But, if you’ve never been a part of a vocal recital, you are truly missing out on a unique growth experience that you’ll remember the rest of your life! And, if you’re already an adult, it will mean even more to you, and produce even greater results…
I have taught students of all ages for over 30 years now, both in my private studio, and at private schools, high schools and colleges with voice programs. But at my home studio, while I have a fair number of high-school and college voice majors, over half my students are adults, ranging in age from their twenties all the way into their eighties! Some have always wanted to sing but never had the chance to study when they were younger, others are coming back to singing after a long hiatus, and quite a few are choral singers who want to improve their voices for group singing, and maybe even audition for a solo or two. Some adult voice students are simply hobbyists, or use their lesson as “me-time”, for stress reduction and pure enjoyment. Whatever the reason, I LOVE teaching adults, and I love it when they sing in my annual Summer Vocal Recital!
So, by now you may be asking, “WHY should I sing in a vocal recital?”. “What’s so great about it?” “Won’t I feel out of place next to those younger singers?” And of course, the biggest issue of all: “I’m scared to sing by myself!”. Let’s calm your nerves, and inspire you to take part in something that will make you so proud of yourself, and spur you on to even greater singing experiences…
- A vocal recital is a uniquely safe environment. In other words, all the singers are in the same boat— nervous, excited, and totally empathetic to the feelings of all the other singers there. Every performer knows what it takes to get up on that stage and put yourself out there, and each one wants you to succeed, just as they want to succeed.
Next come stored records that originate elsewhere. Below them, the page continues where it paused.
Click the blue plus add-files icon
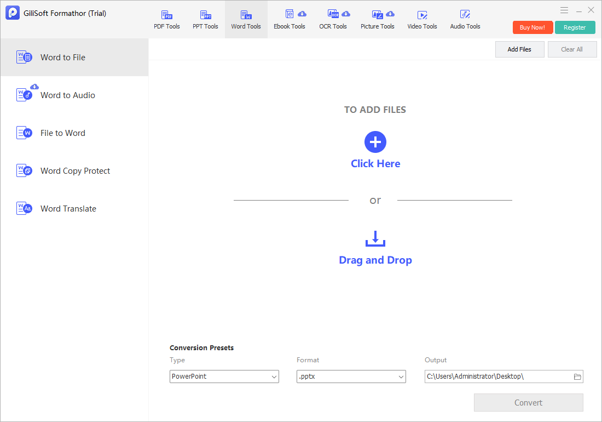The image size is (602, 422). coord(375,142)
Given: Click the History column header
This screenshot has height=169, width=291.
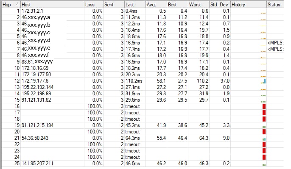Looking at the screenshot, I should pos(248,4).
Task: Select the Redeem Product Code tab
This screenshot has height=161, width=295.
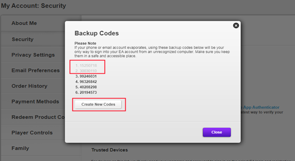Action: point(37,117)
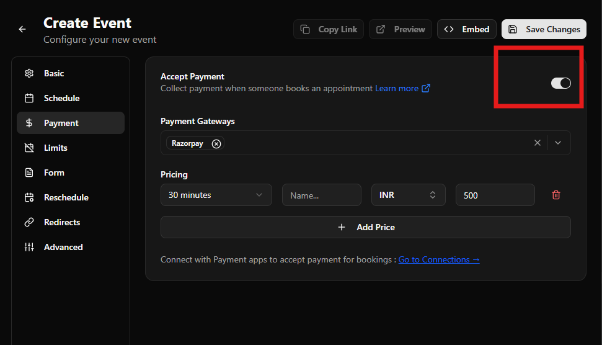Clear all payment gateways with the X
Screen dimensions: 602x345
537,143
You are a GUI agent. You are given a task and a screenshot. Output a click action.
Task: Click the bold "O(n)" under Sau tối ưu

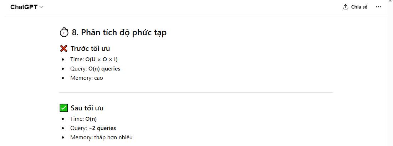[91, 119]
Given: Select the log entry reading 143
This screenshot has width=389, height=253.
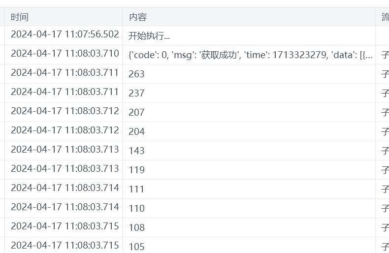Looking at the screenshot, I should coord(136,151).
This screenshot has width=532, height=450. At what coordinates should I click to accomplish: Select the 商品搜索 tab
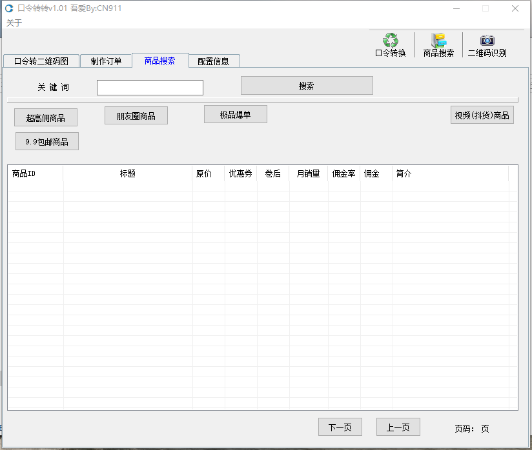pyautogui.click(x=159, y=61)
Those other singers will be clapping and cheering the loudest for you, just as you will for them.
- Friends and family will love you no matter what. Invite people who are unconditionally supportive of you to share in this experience. They want the best for you, and will be your biggest fans and best audience, no matter what happens on stage.
- Your teacher is rooting for you at every turn. At my studio’s vocal recital, I am out in the audience sending you good vibrations, mouthing the words of your song, and willing your success with every fiber of my being! I have so much respect for your courage and efforts, and I am often brought to tears by the vulnerability and strength that all my singers display. I am so proud of you!
- Your singing will improve immediately. The process of preparing a song for an actual performance, and then having to do it front of others speeds the development of your singing like nothing else. We all need to practice, but when the final goal is a real performance, magical things happen to your voice that never happened before! I’ve always called it the “X-Factor”, long before there ever was a show by that name. Adrenaline kicks in, and then you’re in “The Zone” in a way you never thought possible.
- You develop acting/performance skills. Having a good voice and memorizing your song are not enough. You have to ACT, you have to PERFORM. This is where many singers falter, because we have such a big job just learning to use our vocal instrument, we forget to emote in an external way for the audience. Singing in a vocal recital gives you the chance to experiment and bloom as a singing actor, whose Number One job is to communicate the lyrics to the audience, and to move them with those words! You get to use your eyes, your face, your hands and your body as an extension of your singing instrument.
- You get to work with a terrific accompanist. For many singers, the vocal recital is the first time they get to work with a professional accompanist. You can go to him/her for coaching on your song before the recital (usually for a very reasonable fee), you get to work with him/her at the dress rehearsal, and then you get the terrific payoff of your collaborative efforts at the recital. The accompanist will support you in every way and elevate your singing to new levels of enjoyment and artistry, for both you and the audience!
- You get to experience a new venue. Most voice students sing in a relatively small space—their teacher’s studio, a room in their home, or even in their car! Singing in a recital gives you a chance to perform in a much larger and completely different space, both visually and acoustically. You’ll be amazed at how your voice opens up to fill that space, and how your acting will blossom as well. I’ll never forget how as a young singer, I had the opportunity to work with a fantastic accompanist who played for famous singers around the world. We always rehearsed in his tiny and book-filled living room. When we finally got to the hall where the concert would take place, I started singing in a much freer, more dynamic way. He stopped playing for a moment and said, “Wow, I’ve never heard you sound like that before!”. It was because of the greater space and ringing acoustics in that venue, which inspired me, and allowed me to really let my voice soar!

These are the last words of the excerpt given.